What is asked — Copy the lines exactly, from the line with "Given: Retweet たき's reply with 23 retweets" up to and including the line with "pos(658,731)".

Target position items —
* START *
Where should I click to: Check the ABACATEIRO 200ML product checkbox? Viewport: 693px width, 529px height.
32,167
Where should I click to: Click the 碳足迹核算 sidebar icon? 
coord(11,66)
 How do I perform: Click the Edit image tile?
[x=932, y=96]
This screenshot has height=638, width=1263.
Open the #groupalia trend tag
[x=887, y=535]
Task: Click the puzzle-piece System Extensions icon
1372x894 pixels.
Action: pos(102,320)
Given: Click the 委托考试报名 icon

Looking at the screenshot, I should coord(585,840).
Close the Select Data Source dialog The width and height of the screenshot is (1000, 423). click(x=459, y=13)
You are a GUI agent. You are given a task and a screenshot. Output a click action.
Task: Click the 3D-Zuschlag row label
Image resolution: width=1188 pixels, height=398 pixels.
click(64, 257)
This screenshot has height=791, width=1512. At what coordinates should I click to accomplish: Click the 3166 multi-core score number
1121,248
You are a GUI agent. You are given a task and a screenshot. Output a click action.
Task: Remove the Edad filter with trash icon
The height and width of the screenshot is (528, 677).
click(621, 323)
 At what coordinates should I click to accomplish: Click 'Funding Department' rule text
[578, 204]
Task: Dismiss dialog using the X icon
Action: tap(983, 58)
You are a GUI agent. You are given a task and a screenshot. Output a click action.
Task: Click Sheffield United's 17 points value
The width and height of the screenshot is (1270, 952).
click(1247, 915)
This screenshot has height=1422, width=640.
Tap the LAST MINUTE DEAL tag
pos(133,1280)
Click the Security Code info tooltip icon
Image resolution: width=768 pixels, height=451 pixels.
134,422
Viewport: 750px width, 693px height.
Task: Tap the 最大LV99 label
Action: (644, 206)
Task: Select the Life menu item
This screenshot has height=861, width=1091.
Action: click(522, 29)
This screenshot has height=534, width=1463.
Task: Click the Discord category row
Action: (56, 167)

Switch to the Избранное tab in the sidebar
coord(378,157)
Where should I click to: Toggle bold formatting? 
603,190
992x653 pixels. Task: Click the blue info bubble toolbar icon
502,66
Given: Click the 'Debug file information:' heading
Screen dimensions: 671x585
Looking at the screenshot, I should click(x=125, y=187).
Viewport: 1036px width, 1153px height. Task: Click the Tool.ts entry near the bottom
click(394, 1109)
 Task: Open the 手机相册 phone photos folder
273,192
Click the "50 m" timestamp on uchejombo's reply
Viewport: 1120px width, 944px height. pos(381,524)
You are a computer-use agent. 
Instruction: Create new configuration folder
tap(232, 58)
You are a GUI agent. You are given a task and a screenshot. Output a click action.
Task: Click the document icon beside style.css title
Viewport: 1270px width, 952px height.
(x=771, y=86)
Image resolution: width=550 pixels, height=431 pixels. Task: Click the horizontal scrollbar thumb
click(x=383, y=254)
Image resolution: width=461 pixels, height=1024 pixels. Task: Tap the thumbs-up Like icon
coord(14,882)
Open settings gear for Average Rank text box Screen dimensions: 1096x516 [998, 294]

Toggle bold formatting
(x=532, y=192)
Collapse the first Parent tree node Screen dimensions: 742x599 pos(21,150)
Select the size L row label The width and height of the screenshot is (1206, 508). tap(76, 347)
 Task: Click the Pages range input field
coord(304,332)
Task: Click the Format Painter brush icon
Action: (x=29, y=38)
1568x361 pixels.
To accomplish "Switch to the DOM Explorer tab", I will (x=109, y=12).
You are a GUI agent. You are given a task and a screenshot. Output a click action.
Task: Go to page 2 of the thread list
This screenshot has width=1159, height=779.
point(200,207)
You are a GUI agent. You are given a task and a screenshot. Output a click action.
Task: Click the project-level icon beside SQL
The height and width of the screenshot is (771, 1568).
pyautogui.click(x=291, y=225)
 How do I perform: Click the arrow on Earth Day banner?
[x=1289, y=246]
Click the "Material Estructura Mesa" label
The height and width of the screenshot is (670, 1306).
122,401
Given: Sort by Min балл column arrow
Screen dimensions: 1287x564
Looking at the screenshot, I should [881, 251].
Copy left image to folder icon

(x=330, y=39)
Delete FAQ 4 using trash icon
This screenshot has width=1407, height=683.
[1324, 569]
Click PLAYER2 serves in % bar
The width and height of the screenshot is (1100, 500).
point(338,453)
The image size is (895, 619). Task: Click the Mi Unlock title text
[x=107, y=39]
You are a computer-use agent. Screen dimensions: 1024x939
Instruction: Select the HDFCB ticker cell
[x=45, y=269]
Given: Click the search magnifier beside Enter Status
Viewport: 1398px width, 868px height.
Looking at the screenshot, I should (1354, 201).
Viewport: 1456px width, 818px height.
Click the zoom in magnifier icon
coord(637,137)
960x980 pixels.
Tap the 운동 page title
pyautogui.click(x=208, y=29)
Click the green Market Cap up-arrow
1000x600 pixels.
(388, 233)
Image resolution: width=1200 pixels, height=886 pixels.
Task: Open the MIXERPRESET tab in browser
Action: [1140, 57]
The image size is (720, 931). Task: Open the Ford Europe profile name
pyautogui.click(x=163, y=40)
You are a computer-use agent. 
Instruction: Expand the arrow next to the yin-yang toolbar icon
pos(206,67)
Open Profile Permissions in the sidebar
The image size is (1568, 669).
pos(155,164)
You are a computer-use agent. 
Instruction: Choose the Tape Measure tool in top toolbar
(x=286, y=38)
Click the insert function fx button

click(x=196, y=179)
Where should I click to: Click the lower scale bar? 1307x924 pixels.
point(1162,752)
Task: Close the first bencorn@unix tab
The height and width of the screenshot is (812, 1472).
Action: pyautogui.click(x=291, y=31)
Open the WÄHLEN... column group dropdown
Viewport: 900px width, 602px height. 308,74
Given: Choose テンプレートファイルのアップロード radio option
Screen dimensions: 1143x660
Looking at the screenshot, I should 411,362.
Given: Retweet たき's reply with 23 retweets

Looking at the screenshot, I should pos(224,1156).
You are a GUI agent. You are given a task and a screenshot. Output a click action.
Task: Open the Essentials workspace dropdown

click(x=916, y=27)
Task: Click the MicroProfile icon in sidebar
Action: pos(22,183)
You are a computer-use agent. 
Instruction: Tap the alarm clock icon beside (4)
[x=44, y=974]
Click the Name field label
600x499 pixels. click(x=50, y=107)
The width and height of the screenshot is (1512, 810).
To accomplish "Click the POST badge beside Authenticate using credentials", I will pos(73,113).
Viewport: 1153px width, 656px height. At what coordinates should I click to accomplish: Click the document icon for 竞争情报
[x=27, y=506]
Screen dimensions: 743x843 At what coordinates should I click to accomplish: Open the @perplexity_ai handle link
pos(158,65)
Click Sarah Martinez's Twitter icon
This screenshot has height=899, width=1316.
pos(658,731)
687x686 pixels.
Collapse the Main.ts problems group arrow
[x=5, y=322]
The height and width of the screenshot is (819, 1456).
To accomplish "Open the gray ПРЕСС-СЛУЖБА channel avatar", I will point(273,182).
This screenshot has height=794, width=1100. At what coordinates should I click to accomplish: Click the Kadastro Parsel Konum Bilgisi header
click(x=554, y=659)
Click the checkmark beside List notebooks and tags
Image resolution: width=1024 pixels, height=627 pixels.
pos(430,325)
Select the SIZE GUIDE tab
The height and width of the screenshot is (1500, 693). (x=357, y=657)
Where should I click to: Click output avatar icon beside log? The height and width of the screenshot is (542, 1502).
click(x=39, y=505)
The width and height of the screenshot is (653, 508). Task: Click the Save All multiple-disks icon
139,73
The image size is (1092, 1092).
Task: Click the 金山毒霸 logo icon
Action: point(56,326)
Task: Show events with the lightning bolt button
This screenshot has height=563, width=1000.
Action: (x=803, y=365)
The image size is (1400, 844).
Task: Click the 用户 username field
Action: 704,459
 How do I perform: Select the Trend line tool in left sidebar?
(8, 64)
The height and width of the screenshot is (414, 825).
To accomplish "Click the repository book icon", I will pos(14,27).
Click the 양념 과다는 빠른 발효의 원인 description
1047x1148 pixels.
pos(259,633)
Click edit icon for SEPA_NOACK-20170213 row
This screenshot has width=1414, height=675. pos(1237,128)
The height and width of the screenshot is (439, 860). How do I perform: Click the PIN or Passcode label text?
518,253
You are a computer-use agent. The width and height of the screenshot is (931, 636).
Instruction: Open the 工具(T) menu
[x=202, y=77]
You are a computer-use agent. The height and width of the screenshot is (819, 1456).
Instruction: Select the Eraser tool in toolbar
* END *
Result of this exercise —
Given: Retweet たき's reply with 23 retweets

Looking at the screenshot, I should pos(224,1156).
You are a GUI agent. You are given a task and a screenshot. Output a click action.
Task: Open the Essentials workspace dropdown

click(x=916, y=27)
Task: Click the MicroProfile icon in sidebar
Action: pos(22,183)
You are a computer-use agent. 
Instruction: Tap the alarm clock icon beside (4)
[x=44, y=974]
Click the Name field label
600x499 pixels. click(x=50, y=107)
The width and height of the screenshot is (1512, 810).
To accomplish "Click the POST badge beside Authenticate using credentials", I will pos(73,113).
Viewport: 1153px width, 656px height. At what coordinates should I click to accomplish: Click the document icon for 竞争情报
[x=27, y=506]
Screen dimensions: 743x843 At what coordinates should I click to accomplish: Open the @perplexity_ai handle link
pos(158,65)
Click Sarah Martinez's Twitter icon
This screenshot has height=899, width=1316.
pos(658,731)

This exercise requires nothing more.